High contention means that there are many concurrent transactions modifying the same rows. Deadlocking means transactions modify the same rows in opposite orders. The former definitely does not imply the latter. Most workloads are simple enough to never have any deadlocks.

> which is exactly what (many) avoidance systems do for you in the first place.

This might work for very simple database models which require the user to specify all the keys that are going to be modified in the transaction upfront (NoSQL). In PostgreSQL, a transaction can contain any number of statements in any order, results are returned at the end of each statement - before the next statement is known, and modifications can have complex, non-deterministic WHERE clauses.

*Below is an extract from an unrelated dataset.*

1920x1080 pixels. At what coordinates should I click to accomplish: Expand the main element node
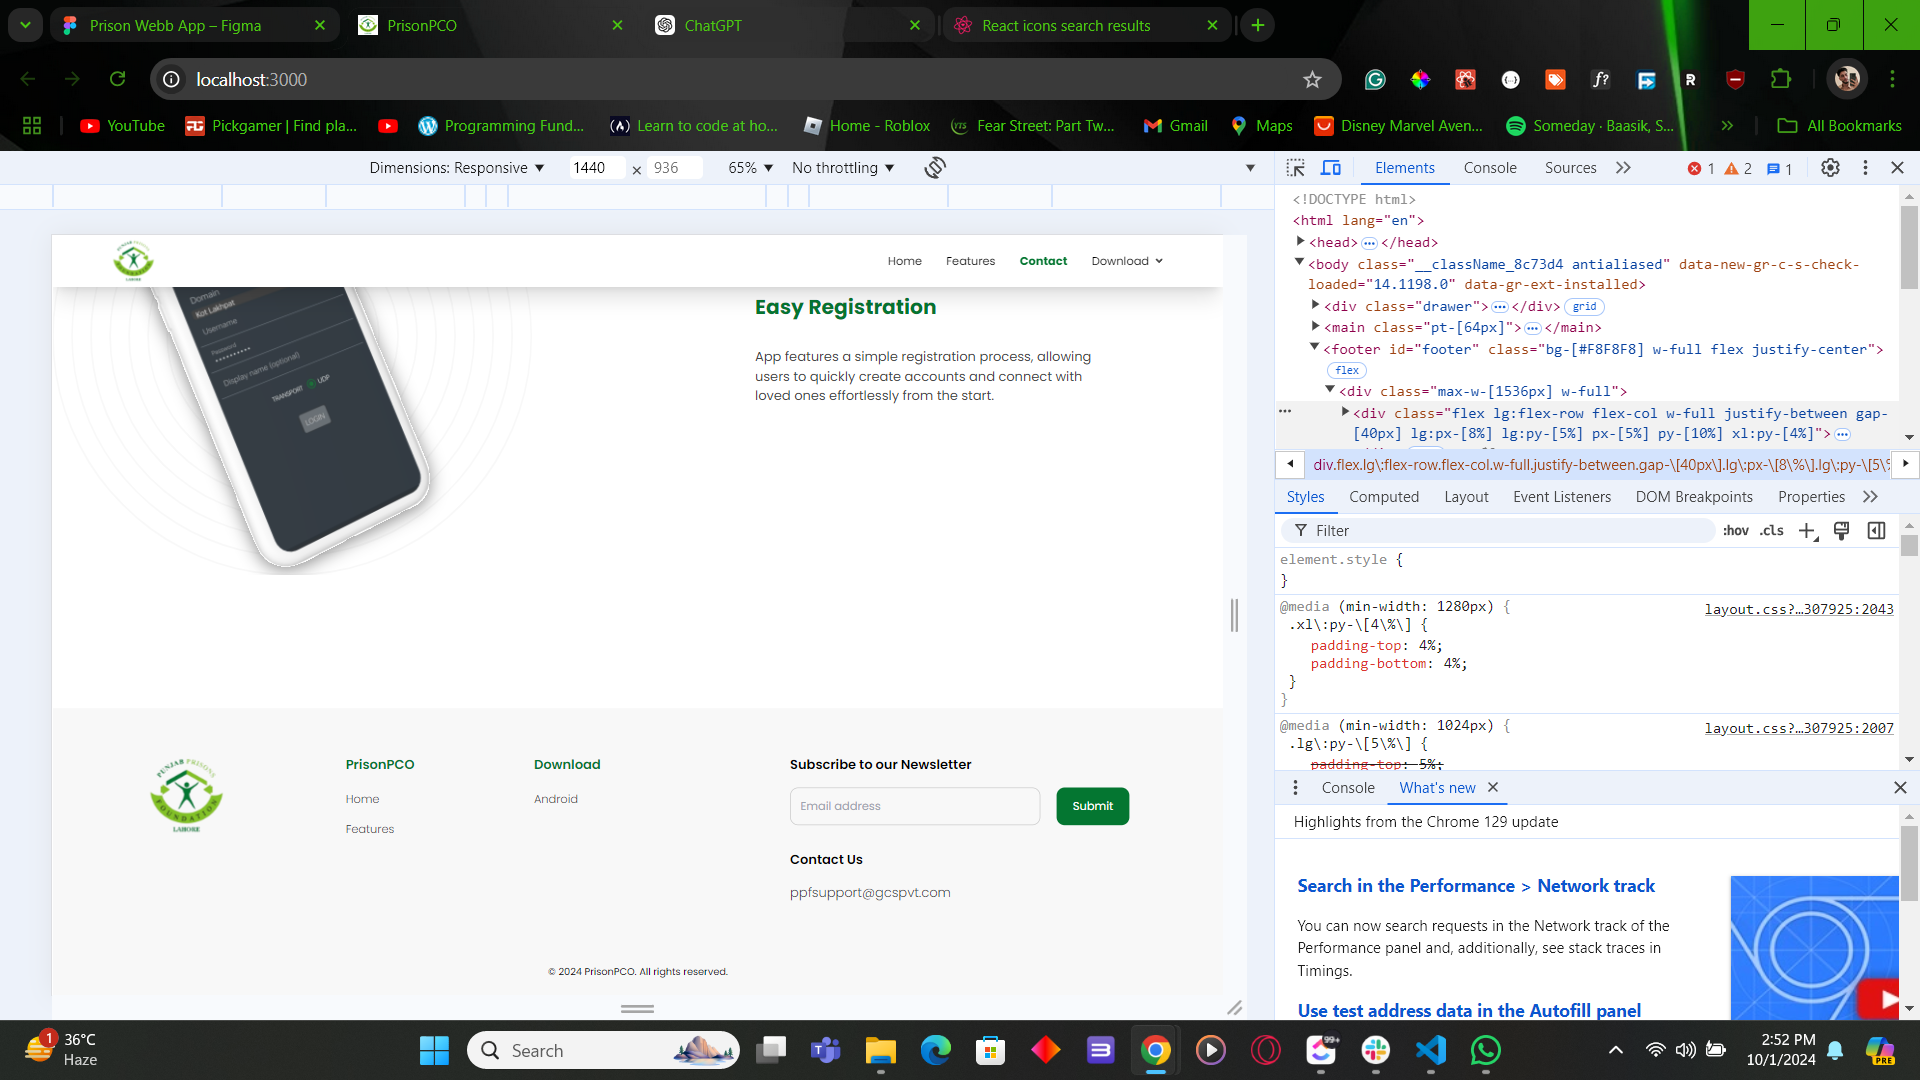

The database has no way of knowing which rows will be affected by an UPDATE and DELETE in advance, and therefore it does not which row locks it needs to take in advance. Even if it first read and sort all the data, it still doesn't know what the next statement is going to be. The only way in which the database could avoid deadlocks is by taking very aggressive predicate locks on the table, which is obviously bad for concurrency. Another possibility is to use wound-wait, but this introduces retry delays when there is contention even when there are no deadlocks. Moreover, because results (e.g. number of rows modified) are returned after each statement, a transaction cannot restart from the beginning (since it might modify different rows the second time), so in practice wound-wait would have to unnecessarily abort transactions if you were using it to avoid deadlocks between multi-statement transactions.

It is generally much, much, much more efficient to just let UPDATEs run without predicate locks or retry delays. They will only get into an occasional deadlock if the user has transaction blocks that make changes in a different order. In those cases you can have deadlock detection save the day, and tell the user how to avoid running into it again.

> What's the advantage of putting this burden on the user?

If a transaction has multiple statements that modify the same rows in different order then the two choices are: reduce concurrency, or, detect deadlocks as they occur. The former is a severe pain that all transactions have to pay, the latter is an occasional, preventable pain that only deadlocking transactions pay. Clearly, the former would be the higher burden.